By Elizabeth W. Milnikel
On April 26, the IJ Clinic on Entrepre-neurship at the University of Chicago Law School hosted its first-ever citywide conference, “Growing Opportunities: Fostering Inner-City Entrepreneurship in Chicago.” From our invitations to our banner, we invited the participants to “Start it up!” Throughout the day, speakers and audience members accepted that challenge and started up conversations, envisioned new ventures, formed new relationships, and set new ideas into action.
The conference brought together more than 100 participants, including inner-city entrepreneurs who dream of building vital businesses, professors and bankers, business advisors and policymakers. All were united by their common passion for supporting and inspiring inner-city entrepreneurship.
“You’re talking about being an entrepreneur,” he said. “It ain’t no joke. People are going to tell you, go on, get a job. But it’s bigger than that; it is about creating jobs.”
Panelists shared scientific data about existing businesses in poor communities in Chicago, business strategies for building a solid new enterprise, recommendations for government reforms, and personal stories of inspiration about entrepreneurs’ struggles and successes.
Early in the event, former IJ Clinic client Mike Davis talked about how he and his business partner broke through barriers to own their own plant, employ a dozen workers, and negotiate with nationwide grocers and Wal-Mart. Davis co-founded Tasty Delite, which makes seasoned coating mixes for chicken, pork and fish. He shared with the audience that the growing business is still a struggle, but also a great source of pride.
“You’re talking about being an entrepreneur,” he said. “It ain’t no joke. People are going to tell you, go on, get a job. But it’s bigger than that; it is about creating jobs. That’s what it’s all about, not just about helping yourself, but creating jobs and helping your community.”
Davis credited the IJ Clinic in particular for giving entrepreneurs the support they need to turn around their communities and build wealth in the community.
Themes summarized so poignantly by Davis—the daunting challenges faced by inner-city would-be entrepreneurs and the incredible value they can create—were expanded throughout the day. It was particularly moving to hear entrepreneurs speak about their role models and about times they had to forge ahead without any role model on which to rely.
IJ Clinic client Julie Welborn, who is struggling to create a cafe and bakery in a strip of vacant buildings, thanked her father for teaching her patience and shared with participants the surprising dividends of perseverance when creating a small business: “The roots have to be formed, and you don’t see anything all this time, and then all of a sudden you have this beautiful tree.”

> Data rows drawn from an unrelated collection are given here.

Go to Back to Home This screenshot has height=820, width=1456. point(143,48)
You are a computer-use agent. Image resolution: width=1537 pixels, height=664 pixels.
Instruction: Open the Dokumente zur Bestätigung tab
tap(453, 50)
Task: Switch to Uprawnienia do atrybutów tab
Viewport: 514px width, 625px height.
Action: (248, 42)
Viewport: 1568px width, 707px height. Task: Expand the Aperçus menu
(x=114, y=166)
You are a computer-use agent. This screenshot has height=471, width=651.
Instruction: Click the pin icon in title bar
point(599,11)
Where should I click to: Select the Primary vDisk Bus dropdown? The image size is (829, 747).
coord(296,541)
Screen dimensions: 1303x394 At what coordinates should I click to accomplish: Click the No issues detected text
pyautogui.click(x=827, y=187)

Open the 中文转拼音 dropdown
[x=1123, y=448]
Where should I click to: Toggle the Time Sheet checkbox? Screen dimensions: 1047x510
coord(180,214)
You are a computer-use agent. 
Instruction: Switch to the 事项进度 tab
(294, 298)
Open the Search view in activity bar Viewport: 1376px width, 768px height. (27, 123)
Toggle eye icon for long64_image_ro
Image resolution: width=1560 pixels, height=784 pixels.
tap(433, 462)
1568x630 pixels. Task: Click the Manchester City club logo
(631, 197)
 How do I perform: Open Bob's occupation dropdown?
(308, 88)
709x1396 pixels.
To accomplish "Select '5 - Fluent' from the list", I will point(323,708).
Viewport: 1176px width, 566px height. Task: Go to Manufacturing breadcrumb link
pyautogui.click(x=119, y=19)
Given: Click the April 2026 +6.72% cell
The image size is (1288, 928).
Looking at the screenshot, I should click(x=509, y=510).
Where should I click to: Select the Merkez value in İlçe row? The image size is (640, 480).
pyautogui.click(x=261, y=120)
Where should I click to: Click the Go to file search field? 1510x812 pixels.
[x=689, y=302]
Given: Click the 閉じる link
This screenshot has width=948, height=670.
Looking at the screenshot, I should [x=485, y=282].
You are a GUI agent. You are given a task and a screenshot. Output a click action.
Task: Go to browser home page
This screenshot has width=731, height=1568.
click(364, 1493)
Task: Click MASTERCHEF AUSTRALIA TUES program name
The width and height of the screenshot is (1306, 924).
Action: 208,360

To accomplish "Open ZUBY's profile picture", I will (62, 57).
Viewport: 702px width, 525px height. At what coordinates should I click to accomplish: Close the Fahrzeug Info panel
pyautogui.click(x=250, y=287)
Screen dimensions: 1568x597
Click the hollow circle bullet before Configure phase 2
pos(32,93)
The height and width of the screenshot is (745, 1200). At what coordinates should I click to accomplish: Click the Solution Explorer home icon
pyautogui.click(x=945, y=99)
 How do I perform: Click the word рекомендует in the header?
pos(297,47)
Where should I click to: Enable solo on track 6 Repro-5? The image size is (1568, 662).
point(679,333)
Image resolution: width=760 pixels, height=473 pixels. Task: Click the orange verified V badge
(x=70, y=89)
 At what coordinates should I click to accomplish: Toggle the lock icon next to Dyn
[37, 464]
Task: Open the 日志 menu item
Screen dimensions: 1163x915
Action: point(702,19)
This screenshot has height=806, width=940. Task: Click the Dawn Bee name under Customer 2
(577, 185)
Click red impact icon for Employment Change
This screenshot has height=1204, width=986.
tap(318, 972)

Keynote speaker Nadine Thompson built a multi-million dollar corporation through the entrepreneurial spirit of other individuals all over the country. Her sales force—mostly African-American women—sells Warm Spirit products, including soaps, vitamins, shampoo and conditioner, in the manner they think will be most successful, and they learn how to run a business at the same time. Thompson also talked about the entrepreneurs and would-be entrepreneurs she has known who inspired her. As a young girl in a community of immigrants, she heard countless stories of young women struggling to find employment in the careers for which they trained in their home countries. Many had to start their own businesses to survive, and it was critical that they could use skills as hairbraiders or seamstresses to build lives for themselves in a new country.
As IJ President Chip Mellor reminded us in his welcome address, it is “absolutely essential that entrepreneurs be unshackled, able to do whatever it takes to make their dreams reality.”
Big dreamers surrounded us on April 26. We were thrilled to give them an opportunity to support and challenge one another, and to build on the relationships and ideas generated at the conference. We made sure they knew that the Institute for Justice is there to help them fight for their dreams every step of the way.
Elizabeth W. Milnikel directs the Institute for Justice Clinic on Entrepreneurship at the University of Chicago Law School.